È inutile negare che la celebrazione della Giornata della Memoria della Shoah quest’anno assume un significato particolarissimo. Non vi sia nemmeno l’ombra di un’incertezza nella condanna dell’antisemitismo in tutte le sue espressioni! Oggi più che mai, occorre vigilare per arginare la vigliaccheria o l’ignoranza di ogni negazionismo. Così come bisogna continuare a mostrarsi inflessibili verso ogni discriminazione che si abbatte contro uno specifico gruppo sociale o etnico, religioso o nazionale.
La feroce guerra in corso a Gaza non solo non deve attenuare la condanna dello sterminio degli ebrei pianificato da Hitler e dal nazismo, semmai deve radicarci nella condanna di ogni violenza, specie quando è condotta su vasta scala e soprattutto contro una specifica popolazione, come in questo caso i palestinesi.

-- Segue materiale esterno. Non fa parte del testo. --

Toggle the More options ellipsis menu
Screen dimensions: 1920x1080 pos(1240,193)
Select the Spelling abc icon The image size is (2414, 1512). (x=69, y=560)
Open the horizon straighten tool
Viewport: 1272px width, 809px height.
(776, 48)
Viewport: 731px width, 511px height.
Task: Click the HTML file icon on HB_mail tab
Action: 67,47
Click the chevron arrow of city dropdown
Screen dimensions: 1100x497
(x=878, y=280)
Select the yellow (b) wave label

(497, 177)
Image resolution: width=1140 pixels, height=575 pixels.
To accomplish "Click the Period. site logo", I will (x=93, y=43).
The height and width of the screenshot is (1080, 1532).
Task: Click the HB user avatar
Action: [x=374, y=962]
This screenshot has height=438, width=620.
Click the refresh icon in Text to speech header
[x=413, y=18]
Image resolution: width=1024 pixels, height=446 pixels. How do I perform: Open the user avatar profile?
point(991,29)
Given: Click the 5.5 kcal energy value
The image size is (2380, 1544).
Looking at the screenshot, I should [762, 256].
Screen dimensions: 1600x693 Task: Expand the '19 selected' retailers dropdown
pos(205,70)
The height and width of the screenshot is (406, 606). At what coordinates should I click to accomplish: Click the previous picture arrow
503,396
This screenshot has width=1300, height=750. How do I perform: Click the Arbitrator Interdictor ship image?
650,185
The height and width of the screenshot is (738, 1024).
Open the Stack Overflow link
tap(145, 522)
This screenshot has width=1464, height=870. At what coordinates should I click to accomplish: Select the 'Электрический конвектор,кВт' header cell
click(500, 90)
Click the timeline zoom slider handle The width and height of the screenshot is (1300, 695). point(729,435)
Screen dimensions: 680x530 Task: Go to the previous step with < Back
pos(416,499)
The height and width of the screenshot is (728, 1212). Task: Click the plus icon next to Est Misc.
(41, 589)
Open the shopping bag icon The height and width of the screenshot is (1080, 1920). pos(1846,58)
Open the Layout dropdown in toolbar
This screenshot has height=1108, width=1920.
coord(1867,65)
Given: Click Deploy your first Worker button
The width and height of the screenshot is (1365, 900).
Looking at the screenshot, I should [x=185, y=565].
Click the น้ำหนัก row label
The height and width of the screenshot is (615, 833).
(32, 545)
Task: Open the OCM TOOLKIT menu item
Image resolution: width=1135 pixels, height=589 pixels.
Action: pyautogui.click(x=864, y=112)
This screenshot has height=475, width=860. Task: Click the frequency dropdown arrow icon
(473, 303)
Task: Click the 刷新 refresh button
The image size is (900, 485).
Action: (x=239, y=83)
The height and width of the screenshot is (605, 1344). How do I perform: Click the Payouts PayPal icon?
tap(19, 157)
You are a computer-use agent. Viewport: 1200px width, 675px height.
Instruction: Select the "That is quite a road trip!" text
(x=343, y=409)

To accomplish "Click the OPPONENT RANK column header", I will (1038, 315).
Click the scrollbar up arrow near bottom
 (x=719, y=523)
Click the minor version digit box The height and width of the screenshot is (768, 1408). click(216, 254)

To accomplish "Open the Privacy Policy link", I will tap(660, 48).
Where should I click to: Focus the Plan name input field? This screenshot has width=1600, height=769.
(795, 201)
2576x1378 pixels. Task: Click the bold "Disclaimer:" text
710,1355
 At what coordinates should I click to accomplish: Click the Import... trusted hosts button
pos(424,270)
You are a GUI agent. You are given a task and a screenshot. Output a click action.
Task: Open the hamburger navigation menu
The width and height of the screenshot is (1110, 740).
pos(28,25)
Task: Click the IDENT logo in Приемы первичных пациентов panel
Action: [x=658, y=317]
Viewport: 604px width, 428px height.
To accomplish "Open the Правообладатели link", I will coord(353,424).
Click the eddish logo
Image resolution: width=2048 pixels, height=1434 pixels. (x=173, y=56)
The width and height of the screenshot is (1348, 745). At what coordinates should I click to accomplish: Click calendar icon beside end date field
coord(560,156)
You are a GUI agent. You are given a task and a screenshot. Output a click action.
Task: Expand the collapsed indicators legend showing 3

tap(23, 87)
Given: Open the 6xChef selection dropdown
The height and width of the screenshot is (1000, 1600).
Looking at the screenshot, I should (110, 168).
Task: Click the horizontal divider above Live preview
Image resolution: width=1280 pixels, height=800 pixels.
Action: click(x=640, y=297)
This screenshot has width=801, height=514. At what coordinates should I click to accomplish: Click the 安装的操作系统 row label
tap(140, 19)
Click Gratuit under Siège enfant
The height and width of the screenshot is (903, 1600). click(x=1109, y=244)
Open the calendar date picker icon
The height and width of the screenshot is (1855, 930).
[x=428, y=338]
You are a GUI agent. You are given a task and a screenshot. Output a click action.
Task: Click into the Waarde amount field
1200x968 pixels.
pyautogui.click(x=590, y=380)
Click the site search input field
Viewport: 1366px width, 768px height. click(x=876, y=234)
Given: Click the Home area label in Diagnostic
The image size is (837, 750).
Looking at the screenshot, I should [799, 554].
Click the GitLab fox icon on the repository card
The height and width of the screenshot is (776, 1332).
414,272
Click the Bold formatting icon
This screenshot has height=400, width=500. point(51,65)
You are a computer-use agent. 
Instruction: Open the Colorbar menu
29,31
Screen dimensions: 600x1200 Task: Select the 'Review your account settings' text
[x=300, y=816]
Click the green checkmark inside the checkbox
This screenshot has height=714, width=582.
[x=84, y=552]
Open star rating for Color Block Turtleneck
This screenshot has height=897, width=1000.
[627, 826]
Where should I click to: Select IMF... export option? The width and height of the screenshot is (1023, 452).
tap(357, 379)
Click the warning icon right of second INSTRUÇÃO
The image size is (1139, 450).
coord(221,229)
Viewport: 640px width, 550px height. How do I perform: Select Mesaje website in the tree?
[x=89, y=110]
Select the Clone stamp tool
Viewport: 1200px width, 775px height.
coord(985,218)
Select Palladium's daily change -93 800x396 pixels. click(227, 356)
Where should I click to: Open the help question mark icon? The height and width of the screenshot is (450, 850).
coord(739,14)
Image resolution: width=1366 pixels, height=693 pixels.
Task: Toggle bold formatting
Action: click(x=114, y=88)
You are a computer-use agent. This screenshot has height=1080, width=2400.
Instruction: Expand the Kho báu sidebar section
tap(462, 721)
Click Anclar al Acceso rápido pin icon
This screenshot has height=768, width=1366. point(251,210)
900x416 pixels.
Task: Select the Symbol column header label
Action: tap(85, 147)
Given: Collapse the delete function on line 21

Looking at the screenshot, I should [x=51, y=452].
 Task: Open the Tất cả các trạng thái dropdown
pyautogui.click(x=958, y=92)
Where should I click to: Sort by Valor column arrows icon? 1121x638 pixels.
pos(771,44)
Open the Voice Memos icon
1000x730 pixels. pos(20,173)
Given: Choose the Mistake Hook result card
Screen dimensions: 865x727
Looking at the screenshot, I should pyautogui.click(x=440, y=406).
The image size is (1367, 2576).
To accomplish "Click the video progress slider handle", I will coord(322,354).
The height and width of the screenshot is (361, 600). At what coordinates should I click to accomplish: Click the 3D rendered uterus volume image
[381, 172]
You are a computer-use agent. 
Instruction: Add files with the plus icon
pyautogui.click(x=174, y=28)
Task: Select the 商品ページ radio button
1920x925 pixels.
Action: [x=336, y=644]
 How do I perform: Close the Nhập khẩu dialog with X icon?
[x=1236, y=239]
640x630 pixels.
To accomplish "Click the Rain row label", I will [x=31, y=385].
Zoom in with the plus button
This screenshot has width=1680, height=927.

Se adottiamo il paradigma del dolore e dello sguardo delle vittime al di là della loro appartenenza, non possiamo che chiedere di cessare il fuoco. Sempre. “Coltivare la Memoria è ancora oggi un vaccino prezioso contro l’indifferenza” ci ricorda Liliana Segre. Ed è per questo che, proprio coltivando la memoria dello sterminio del popolo ebraico nei campi di concentramento nazisti, riterremmo una colpa grave voltarci dall’altra parte mentre si continuano a bombardare le case e la vita degli abitanti della Striscia di Gaza.
Dobbiamo esorcizzare dall’umanità l’idea della punizione collettiva a causa delle responsabilità e delle nefandezze inenarrabili compiute da un gruppo o per le colpe presunte che i suoi antenati avrebbero commesso. Come non ricordare a questo proposito il commento di Papa Benedetto al dialogo/intercessione di Abramo con Dio (Genesi 18)? “Il pensiero di Abramo, che sembra quasi paradossale, si potrebbe sintetizzare così: ovviamente non si possono trattare gli innocenti come i colpevoli, questo sarebbe ingiusto, bisogna invece trattare i colpevoli come gli innocenti, mettendo in atto una giustizia ‘superiore’, offrendo loro una possibilità di salvezza” (Benedetto XVI, udienza generale del 18 maggio 2011).
Ecco, trattare i colpevoli come innocenti per non correre il rischio di far cadere sugli innocenti la punizione destinata ai colpevoli. Gli ebrei ci sono cari per mille e mille ragioni, al punto da sentirli “fratelli maggiori”, secondo la bella definizione di san Giovanni Paolo II. Ma ogni vita ci è cara, perché custodisce e manifesta il palpito dell’universo intero, l’immagine stessa di Dio.